NATIVE English speakers employed as language assistants by education authorities in the Valencia region will stage a protest on Friday over repeated delays in payments.
A campaign group calling themselves ‘Auxiliares de Conversación sin Cobrar’ – language assistants without payment – have called a demonstration outside the regional ministry of education in Valencia for 1.30 pm.
Around 1,200 English speakers are ‘employed’ in the programme within the Valencia region, and they complain that many still haven’t been paid for the months of October and November, with some told their payments could be delayed until February.
It isn’t the first time such problems have surfaced.
These native-English speakers assist Spanish teachers for 16 hours a week in the classroom usually over four days during term-time for the reward of a monthly stipend of €1,000, designed as a tax-free grant (beca) to cover living expenses.
In January 2020, language assistants staged protests after some of them hadn’t been paid for four months.
Anne Tiesenga, 50, who taught in a school in Catarroja in the Valencia region for three years and who was involved in the campaign before moving back to Chicago contacted the Olive Press to highlight the issue.
“The problem was that we are not strictly teachers, and therefore employees, but are considered as students who are given grants.
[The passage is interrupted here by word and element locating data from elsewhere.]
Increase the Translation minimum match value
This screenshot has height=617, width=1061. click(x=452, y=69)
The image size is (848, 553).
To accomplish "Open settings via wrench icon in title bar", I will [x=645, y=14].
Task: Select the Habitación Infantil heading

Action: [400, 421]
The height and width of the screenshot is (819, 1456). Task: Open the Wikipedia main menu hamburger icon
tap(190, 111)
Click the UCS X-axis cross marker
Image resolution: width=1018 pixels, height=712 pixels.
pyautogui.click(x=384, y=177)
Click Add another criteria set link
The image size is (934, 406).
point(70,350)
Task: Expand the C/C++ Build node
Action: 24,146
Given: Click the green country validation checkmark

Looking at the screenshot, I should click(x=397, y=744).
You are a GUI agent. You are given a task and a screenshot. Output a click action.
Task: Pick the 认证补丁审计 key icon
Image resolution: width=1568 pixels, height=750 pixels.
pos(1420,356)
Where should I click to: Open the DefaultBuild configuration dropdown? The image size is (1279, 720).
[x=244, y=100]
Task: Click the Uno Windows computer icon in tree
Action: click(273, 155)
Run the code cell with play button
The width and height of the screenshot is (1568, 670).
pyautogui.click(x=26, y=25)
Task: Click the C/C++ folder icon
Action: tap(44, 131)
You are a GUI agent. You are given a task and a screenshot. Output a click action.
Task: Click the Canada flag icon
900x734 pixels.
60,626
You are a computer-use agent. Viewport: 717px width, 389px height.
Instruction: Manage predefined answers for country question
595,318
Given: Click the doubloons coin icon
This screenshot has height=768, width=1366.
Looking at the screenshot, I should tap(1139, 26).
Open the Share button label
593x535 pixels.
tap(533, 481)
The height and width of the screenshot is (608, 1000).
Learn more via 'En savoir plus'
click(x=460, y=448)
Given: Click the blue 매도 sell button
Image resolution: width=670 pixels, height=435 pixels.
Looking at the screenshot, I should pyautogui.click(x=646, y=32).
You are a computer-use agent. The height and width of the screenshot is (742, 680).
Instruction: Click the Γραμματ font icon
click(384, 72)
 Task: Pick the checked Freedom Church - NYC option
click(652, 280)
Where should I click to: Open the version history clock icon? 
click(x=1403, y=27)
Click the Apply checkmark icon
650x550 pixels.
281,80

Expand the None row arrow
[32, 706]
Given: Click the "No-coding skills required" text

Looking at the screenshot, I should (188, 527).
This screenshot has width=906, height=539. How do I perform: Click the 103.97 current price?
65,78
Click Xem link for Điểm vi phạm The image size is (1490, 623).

So we didn’t have a union and didn’t have workers’ rights,” she explained.
Now the group is complaining that dozens of language assistants that they know of haven’t been paid at all since the start of the school year and many are still waiting to obtain a NIE and have not yet been given access to healthcare.
Jesse Sullivan from Seattle who moved to Spain to work in a school in Villareal in Castellon province said he has been living off savings.
“I’m lucky I had some money saved up that I can live on until the late payments come through,” he told the Olive Press.
“We have had to jump through all sort of hoops to get all the paperwork in order and we are being passed from one department to another, with no one taking responsibility,” he said. “It’s basically a whole job on top of the one we have in the classroom to try and get everything in order.”
Several teaching assistants have already abandoned their positions and gone back home. “How can we be expected to support ourselves and work for nothing for months on end?” he said.
“I lived in France for a while where bureaucracy was pretty bad but since I’ve been in Spain I’ve discovered it’s even worse!”.